▶ Trecho para ler:

[AGÊNCIA DC NEWS]. No cenário externo, indefinições sobre o megatarifaço adotado pelo governo dos Estados Unidos sob Donald Trump, em especial contra a China – na segunda-feira (12) os dois países anunciaram uma suspensão dessa guerra comercial por 90 dias. No cenário interno, o período de indefinições em relação a juros, inflação e câmbio. No caso brasileiro o diagnóstico é pior, por ser recorrente. Nesse caldo de incertezas a montadora chinesa GWM (Great Wall Motors) tem uma certeza: começa a operar sua fábrica em Iracemápolis (SP) em junho. O diretor de Assuntos Institucionais da companhia, Ricardo Bastos, diz não estar abalado pela situação macroeconômica do Brasil. “Nosso projeto é de longo prazo”, afirmou. “E juros e inflação maiores são ingredientes já inseridos em nossos planos.” Uma afirmação de quem conhece o perfil e os desafios do mercado nacional.
Bastos é o quinto entrevistado do Especial Indústria Automobilística, série de reportagens exclusivas da Agência de Notícias DC NEWS, que pertence à Associação Comercial de São Paulo (ACSP), com as principais lideranças do setor de veículos – em que o Brasil está entre os dez maiores mercados globais e cuja produção total (automóveis, comerciais leves, caminhões e ônibus) deve fechar o ano entre 2,7 milhões e 2,8 milhões de unidades, 7,8% acima de 2024. São 110 mil empregos diretos. Área tão crucial para a economia de qualquer país, se a indústria de veículos vai bem e saudável, parte relevante do setor de comércio e de serviços acompanha a performance.
Os quatro primeiros entrevistados foram Ricardo Gondo (presidente da Renault do Brasil), José Ricardo Gomes (diretor comercial da Toyota no mercado latino-americano Tyler Li (presidente da BYD) e Ciro Possobom (CEO e presidente da Volkswagen do Brasil). Bastos, que também preside a ABVE (Associação Brasileira do Veículo Elétrico), busca tranquilizar os fabricantes tradicionais de carros, que temem prejuízos para a produção local com a chegada mais forte de empresas da China. “Não vai ocorrer uma invasão chinesa no mercado brasileiro”, afirmou. A seguir, os principais trechos da entrevista.
AGÊNCIA DC NEWS – A GWM vai inaugurar a fábrica adquirida da Mercedes-Benz, em Iracemápolis (SP), no próximo mês. Como o ssenhor avalia o início das operações em um momento complexo no mercado interno e no externo?
RICARDO BASTOS – Nosso projeto é de longo prazo. PIB menor, juros e inflação maiores são ingredientes já inseridos em nossos planos. Estamos nos preparando para ser uma montadora local desde 2021, quando compramos a fábrica, antes mesmo de iniciarmos as vendas de carros importados, que só começaram em 2023. A empresa vai dar sequência neste ano ao seu projeto, com o início da operação da fábrica.
AGÊNCIA DC NEWS – O cenário não preocupa, então?

▶ Material fornecido:

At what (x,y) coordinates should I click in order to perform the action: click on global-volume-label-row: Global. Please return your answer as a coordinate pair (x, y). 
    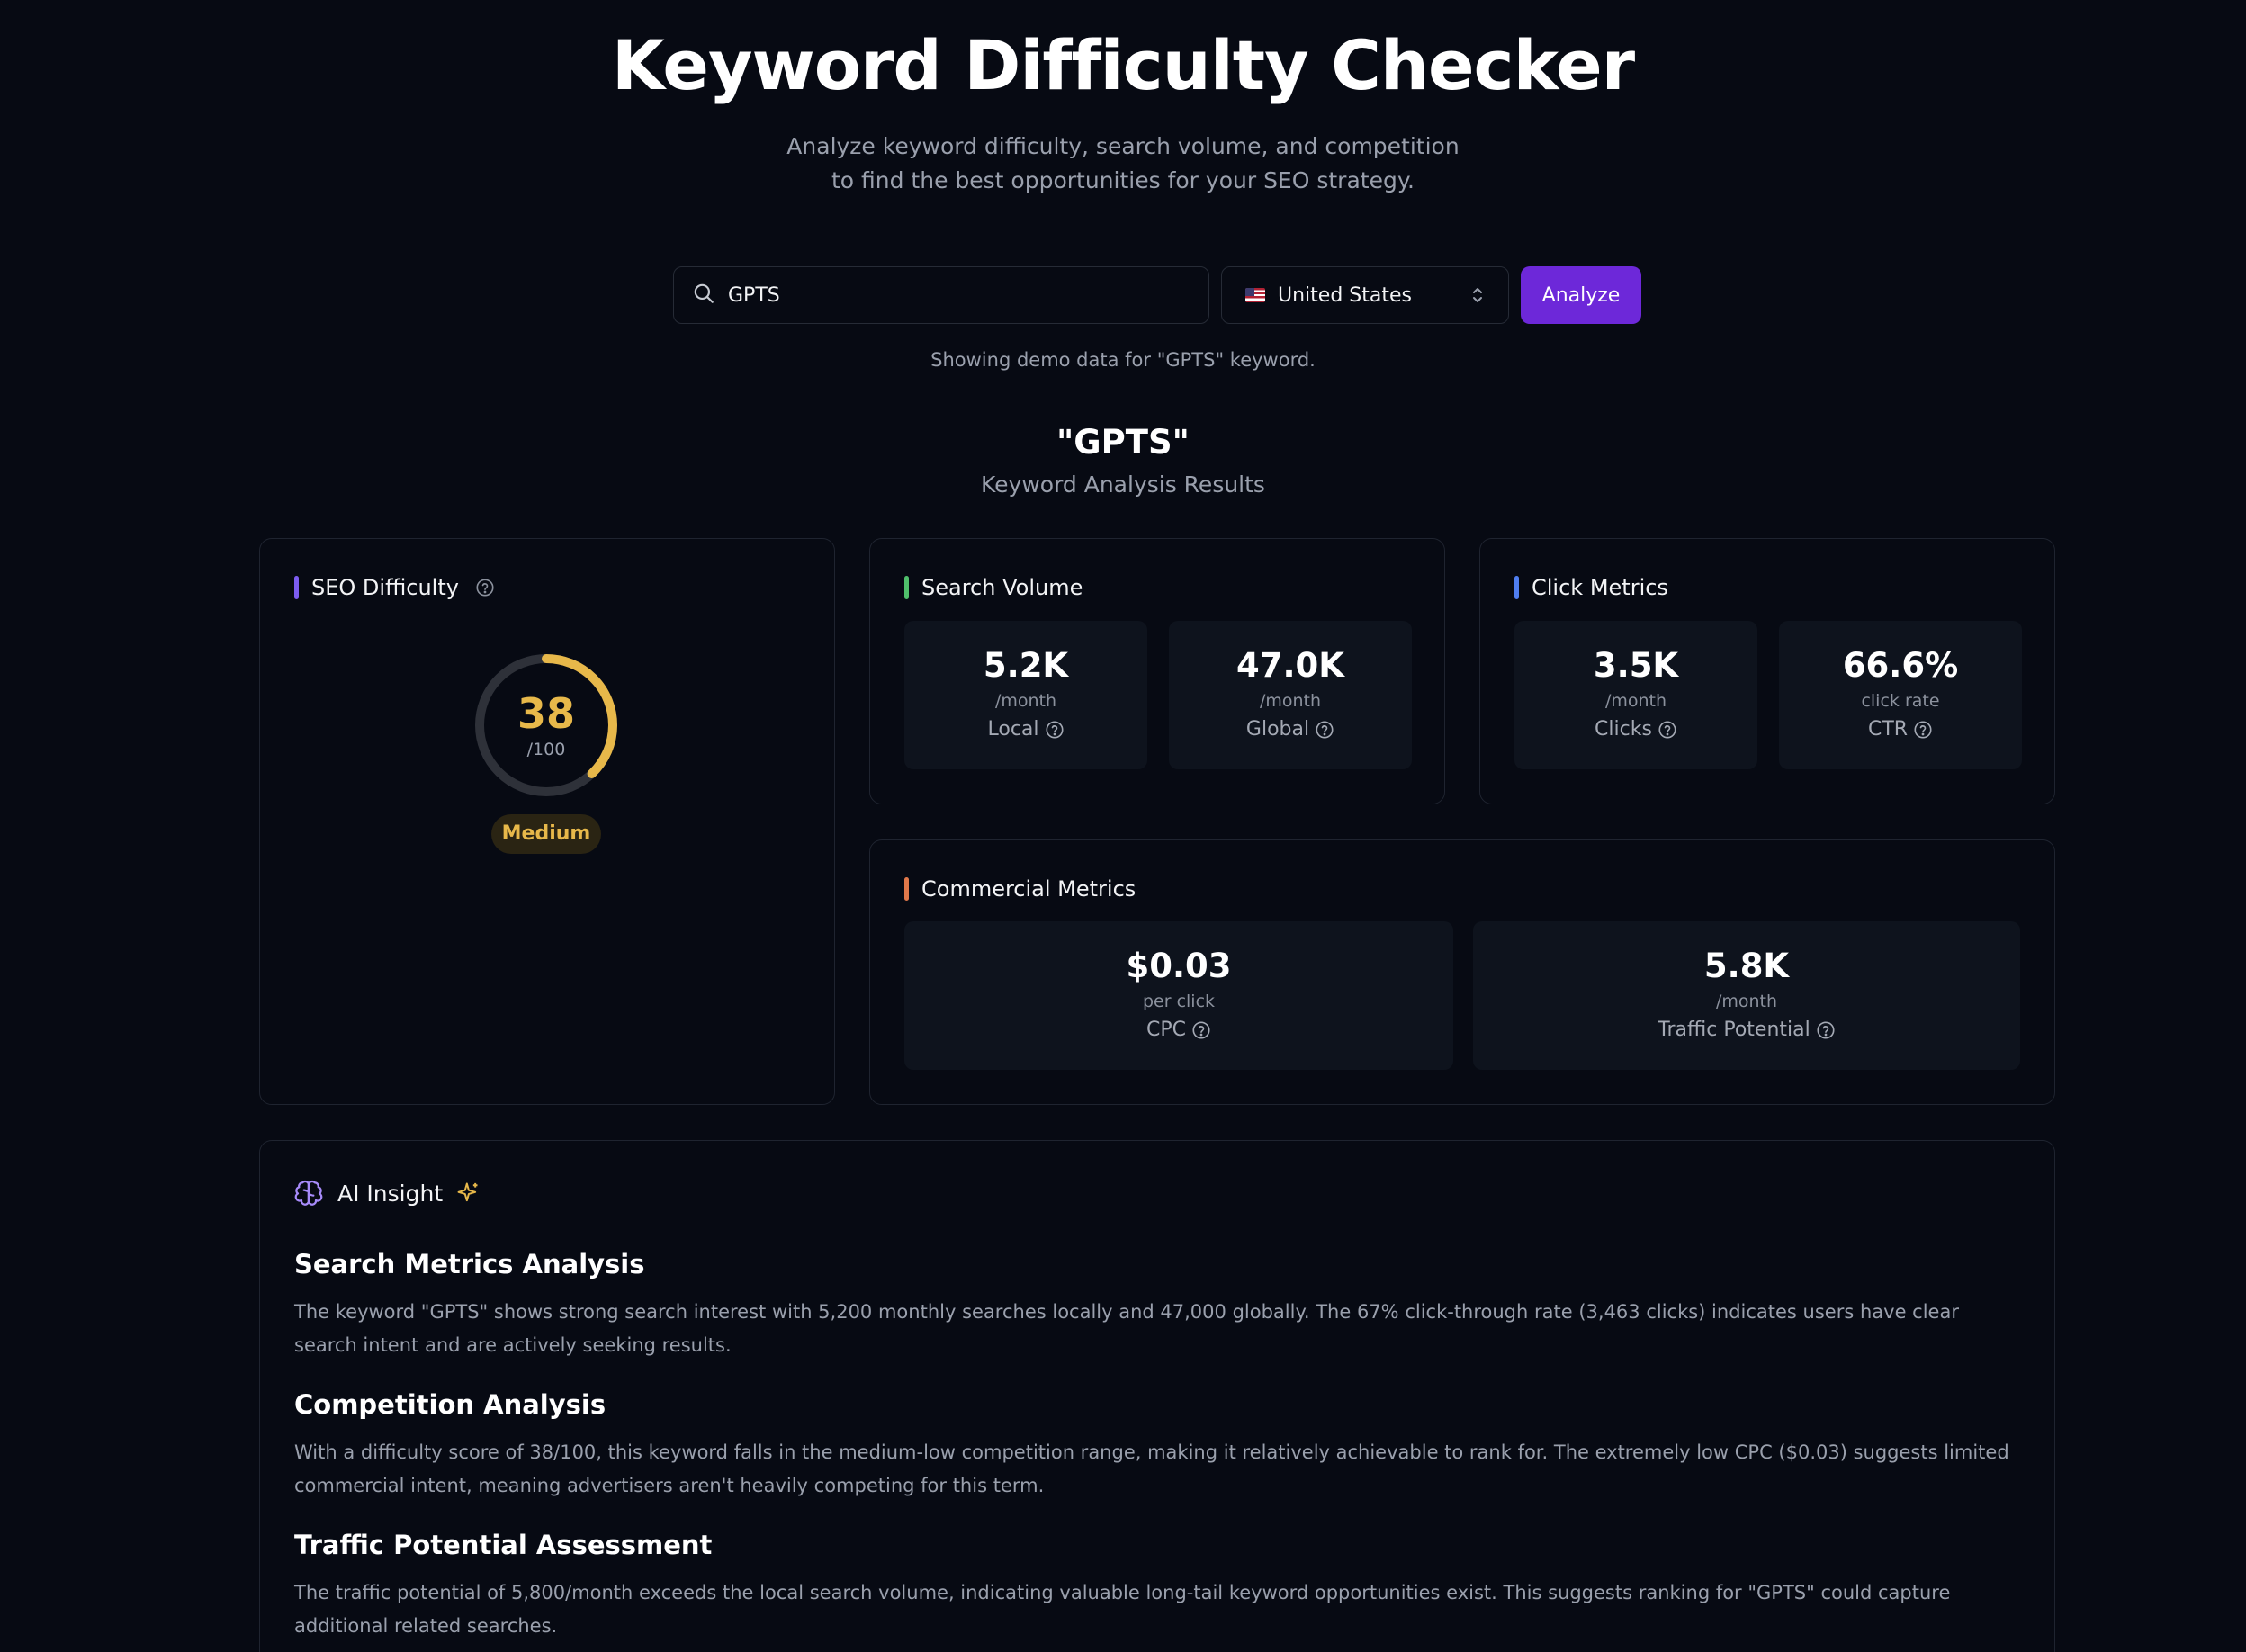
    Looking at the image, I should click on (1291, 730).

▶ Sua tarefa:
Diga se cada frase abaixo combina com o trecho sobre a GWM, respondendo sim ou não e citando as palavras do trecho que decidem: 1. A fábrica da GWM em Iracemápolis começa a funcionar em junho. 2. A GWM passou a vender carros importados no Brasil em 2021. 3. Ricardo Bastos é o terceiro entrevistado da série.

▶ Resposta:
1. Sim: "começa a operar sua fábrica em Iracemápolis (SP) em junho"
2. Não: "antes mesmo de iniciarmos as vendas de carros importados, que só começaram em 2023"
3. Não: "Bastos é o quinto entrevistado do Especial Indústria Automobilística"